▸ TASK PROMPT
Copy out the data below, all of it, exactly.

━━ DATA TO EXAMINE ━━

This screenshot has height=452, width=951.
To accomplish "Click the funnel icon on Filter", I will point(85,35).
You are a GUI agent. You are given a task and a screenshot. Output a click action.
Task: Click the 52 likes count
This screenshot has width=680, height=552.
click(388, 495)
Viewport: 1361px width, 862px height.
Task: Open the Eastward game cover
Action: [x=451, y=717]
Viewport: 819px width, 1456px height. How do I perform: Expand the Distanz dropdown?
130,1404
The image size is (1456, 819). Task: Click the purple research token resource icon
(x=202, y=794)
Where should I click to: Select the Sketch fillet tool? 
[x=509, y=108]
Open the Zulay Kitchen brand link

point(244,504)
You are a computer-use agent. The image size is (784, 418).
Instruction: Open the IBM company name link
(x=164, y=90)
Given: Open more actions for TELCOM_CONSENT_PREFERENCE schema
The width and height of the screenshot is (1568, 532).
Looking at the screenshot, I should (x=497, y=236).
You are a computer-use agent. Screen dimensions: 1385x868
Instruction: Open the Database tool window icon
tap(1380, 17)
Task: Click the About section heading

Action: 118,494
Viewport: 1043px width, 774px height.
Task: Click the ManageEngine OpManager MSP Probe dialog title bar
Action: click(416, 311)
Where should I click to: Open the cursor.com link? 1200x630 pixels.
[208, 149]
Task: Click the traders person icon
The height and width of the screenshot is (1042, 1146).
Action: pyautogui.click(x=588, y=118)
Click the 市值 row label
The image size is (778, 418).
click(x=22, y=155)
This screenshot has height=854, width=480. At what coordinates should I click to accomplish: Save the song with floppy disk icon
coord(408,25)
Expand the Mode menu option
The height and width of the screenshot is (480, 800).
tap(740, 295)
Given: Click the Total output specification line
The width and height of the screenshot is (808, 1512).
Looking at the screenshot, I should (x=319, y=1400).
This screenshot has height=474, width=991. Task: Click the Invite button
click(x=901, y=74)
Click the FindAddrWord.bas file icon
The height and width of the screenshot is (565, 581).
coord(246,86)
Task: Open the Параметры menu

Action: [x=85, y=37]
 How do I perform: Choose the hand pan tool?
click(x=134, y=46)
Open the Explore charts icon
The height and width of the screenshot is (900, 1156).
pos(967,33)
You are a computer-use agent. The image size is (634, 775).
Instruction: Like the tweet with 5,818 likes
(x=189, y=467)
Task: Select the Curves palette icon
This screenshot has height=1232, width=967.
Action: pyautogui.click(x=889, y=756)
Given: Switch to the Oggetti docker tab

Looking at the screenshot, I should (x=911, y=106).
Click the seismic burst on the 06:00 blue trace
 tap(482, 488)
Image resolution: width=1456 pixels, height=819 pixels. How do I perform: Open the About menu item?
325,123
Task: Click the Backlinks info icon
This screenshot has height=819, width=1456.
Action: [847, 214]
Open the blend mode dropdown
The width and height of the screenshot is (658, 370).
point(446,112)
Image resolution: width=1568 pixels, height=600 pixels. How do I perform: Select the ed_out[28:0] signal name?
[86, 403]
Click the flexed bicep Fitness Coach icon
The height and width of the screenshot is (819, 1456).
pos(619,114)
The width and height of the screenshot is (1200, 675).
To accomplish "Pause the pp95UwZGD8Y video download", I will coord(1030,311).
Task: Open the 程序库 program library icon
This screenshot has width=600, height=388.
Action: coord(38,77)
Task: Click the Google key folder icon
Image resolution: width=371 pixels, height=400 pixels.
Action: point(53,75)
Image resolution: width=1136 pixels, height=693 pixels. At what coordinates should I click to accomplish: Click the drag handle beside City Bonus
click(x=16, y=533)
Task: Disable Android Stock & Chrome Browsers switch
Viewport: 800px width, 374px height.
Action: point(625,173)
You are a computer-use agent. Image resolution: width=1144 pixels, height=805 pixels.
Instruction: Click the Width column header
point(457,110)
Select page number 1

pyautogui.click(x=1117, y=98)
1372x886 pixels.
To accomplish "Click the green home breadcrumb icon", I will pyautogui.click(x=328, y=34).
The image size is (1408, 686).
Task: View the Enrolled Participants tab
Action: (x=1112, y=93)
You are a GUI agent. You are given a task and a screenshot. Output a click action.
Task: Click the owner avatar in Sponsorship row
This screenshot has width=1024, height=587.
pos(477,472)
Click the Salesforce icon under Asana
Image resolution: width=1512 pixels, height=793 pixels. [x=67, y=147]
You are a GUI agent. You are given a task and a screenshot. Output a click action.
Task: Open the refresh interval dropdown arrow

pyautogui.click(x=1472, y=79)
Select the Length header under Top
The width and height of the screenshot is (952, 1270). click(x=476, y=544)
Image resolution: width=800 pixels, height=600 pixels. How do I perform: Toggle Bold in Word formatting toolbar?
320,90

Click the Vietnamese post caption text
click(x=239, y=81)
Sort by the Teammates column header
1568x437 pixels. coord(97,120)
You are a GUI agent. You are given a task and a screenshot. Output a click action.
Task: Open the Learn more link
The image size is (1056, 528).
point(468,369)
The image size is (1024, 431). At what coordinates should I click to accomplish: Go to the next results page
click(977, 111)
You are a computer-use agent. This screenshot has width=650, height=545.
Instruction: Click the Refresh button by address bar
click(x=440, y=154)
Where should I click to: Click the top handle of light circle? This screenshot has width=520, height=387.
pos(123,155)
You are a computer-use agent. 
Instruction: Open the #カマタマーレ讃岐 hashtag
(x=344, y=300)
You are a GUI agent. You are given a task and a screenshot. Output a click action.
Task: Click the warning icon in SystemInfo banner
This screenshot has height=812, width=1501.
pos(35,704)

━━━

▸ EXERCISE RESPONSE
This screenshot has height=452, width=951.
To accomplish "Click the funnel icon on Filter", I will point(85,35).
You are a GUI agent. You are given a task and a screenshot. Output a click action.
Task: Click the 52 likes count
This screenshot has width=680, height=552.
click(388, 495)
Viewport: 1361px width, 862px height.
Task: Open the Eastward game cover
Action: [x=451, y=717]
Viewport: 819px width, 1456px height. How do I perform: Expand the Distanz dropdown?
130,1404
The image size is (1456, 819). Task: Click the purple research token resource icon
(x=202, y=794)
Where should I click to: Select the Sketch fillet tool? 
[x=509, y=108]
Open the Zulay Kitchen brand link

point(244,504)
You are a computer-use agent. The image size is (784, 418).
Instruction: Open the IBM company name link
(x=164, y=90)
Given: Open more actions for TELCOM_CONSENT_PREFERENCE schema
The width and height of the screenshot is (1568, 532).
Looking at the screenshot, I should (x=497, y=236).
You are a computer-use agent. Screen dimensions: 1385x868
Instruction: Open the Database tool window icon
tap(1380, 17)
Task: Click the About section heading

Action: 118,494
Viewport: 1043px width, 774px height.
Task: Click the ManageEngine OpManager MSP Probe dialog title bar
Action: click(416, 311)
Where should I click to: Open the cursor.com link? 1200x630 pixels.
[208, 149]
Task: Click the traders person icon
The height and width of the screenshot is (1042, 1146).
Action: pyautogui.click(x=588, y=118)
Click the 市值 row label
The image size is (778, 418).
click(x=22, y=155)
This screenshot has height=854, width=480. At what coordinates should I click to accomplish: Save the song with floppy disk icon
coord(408,25)
Expand the Mode menu option
The height and width of the screenshot is (480, 800).
tap(740, 295)
Given: Click the Total output specification line
The width and height of the screenshot is (808, 1512).
Looking at the screenshot, I should (x=319, y=1400).
This screenshot has height=474, width=991. Task: Click the Invite button
click(x=901, y=74)
Click the FindAddrWord.bas file icon
The height and width of the screenshot is (565, 581).
coord(246,86)
Task: Open the Параметры menu

Action: [x=85, y=37]
 How do I perform: Choose the hand pan tool?
click(x=134, y=46)
Open the Explore charts icon
The height and width of the screenshot is (900, 1156).
pos(967,33)
You are a computer-use agent. The image size is (634, 775).
Instruction: Like the tweet with 5,818 likes
(x=189, y=467)
Task: Select the Curves palette icon
This screenshot has height=1232, width=967.
Action: pyautogui.click(x=889, y=756)
Given: Switch to the Oggetti docker tab

Looking at the screenshot, I should (x=911, y=106).
Click the seismic burst on the 06:00 blue trace
 tap(482, 488)
Image resolution: width=1456 pixels, height=819 pixels. How do I perform: Open the About menu item?
325,123
Task: Click the Backlinks info icon
This screenshot has height=819, width=1456.
Action: [847, 214]
Open the blend mode dropdown
The width and height of the screenshot is (658, 370).
point(446,112)
Image resolution: width=1568 pixels, height=600 pixels. How do I perform: Select the ed_out[28:0] signal name?
[86, 403]
Click the flexed bicep Fitness Coach icon
The height and width of the screenshot is (819, 1456).
pos(619,114)
The width and height of the screenshot is (1200, 675).
To accomplish "Pause the pp95UwZGD8Y video download", I will coord(1030,311).
Task: Open the 程序库 program library icon
This screenshot has width=600, height=388.
Action: coord(38,77)
Task: Click the Google key folder icon
Image resolution: width=371 pixels, height=400 pixels.
Action: point(53,75)
Image resolution: width=1136 pixels, height=693 pixels. At what coordinates should I click to accomplish: Click the drag handle beside City Bonus
click(x=16, y=533)
Task: Disable Android Stock & Chrome Browsers switch
Viewport: 800px width, 374px height.
Action: point(625,173)
You are a computer-use agent. Image resolution: width=1144 pixels, height=805 pixels.
Instruction: Click the Width column header
point(457,110)
Select page number 1

pyautogui.click(x=1117, y=98)
1372x886 pixels.
To accomplish "Click the green home breadcrumb icon", I will pyautogui.click(x=328, y=34).
The image size is (1408, 686).
Task: View the Enrolled Participants tab
Action: (x=1112, y=93)
You are a GUI agent. You are given a task and a screenshot. Output a click action.
Task: Click the owner avatar in Sponsorship row
This screenshot has width=1024, height=587.
pos(477,472)
Click the Salesforce icon under Asana
Image resolution: width=1512 pixels, height=793 pixels. [x=67, y=147]
You are a GUI agent. You are given a task and a screenshot. Output a click action.
Task: Open the refresh interval dropdown arrow

pyautogui.click(x=1472, y=79)
Select the Length header under Top
The width and height of the screenshot is (952, 1270). click(x=476, y=544)
Image resolution: width=800 pixels, height=600 pixels. How do I perform: Toggle Bold in Word formatting toolbar?
320,90

Click the Vietnamese post caption text
click(x=239, y=81)
Sort by the Teammates column header
1568x437 pixels. coord(97,120)
You are a GUI agent. You are given a task and a screenshot. Output a click action.
Task: Open the Learn more link
The image size is (1056, 528).
point(468,369)
The image size is (1024, 431). At what coordinates should I click to accomplish: Go to the next results page
click(977, 111)
You are a computer-use agent. This screenshot has width=650, height=545.
Instruction: Click the Refresh button by address bar
click(x=440, y=154)
Where should I click to: Click the top handle of light circle? This screenshot has width=520, height=387.
pos(123,155)
You are a computer-use agent. 
Instruction: Open the #カマタマーレ讃岐 hashtag
(x=344, y=300)
You are a GUI agent. You are given a task and a screenshot. Output a click action.
Task: Click the warning icon in SystemInfo banner
This screenshot has height=812, width=1501.
pos(35,704)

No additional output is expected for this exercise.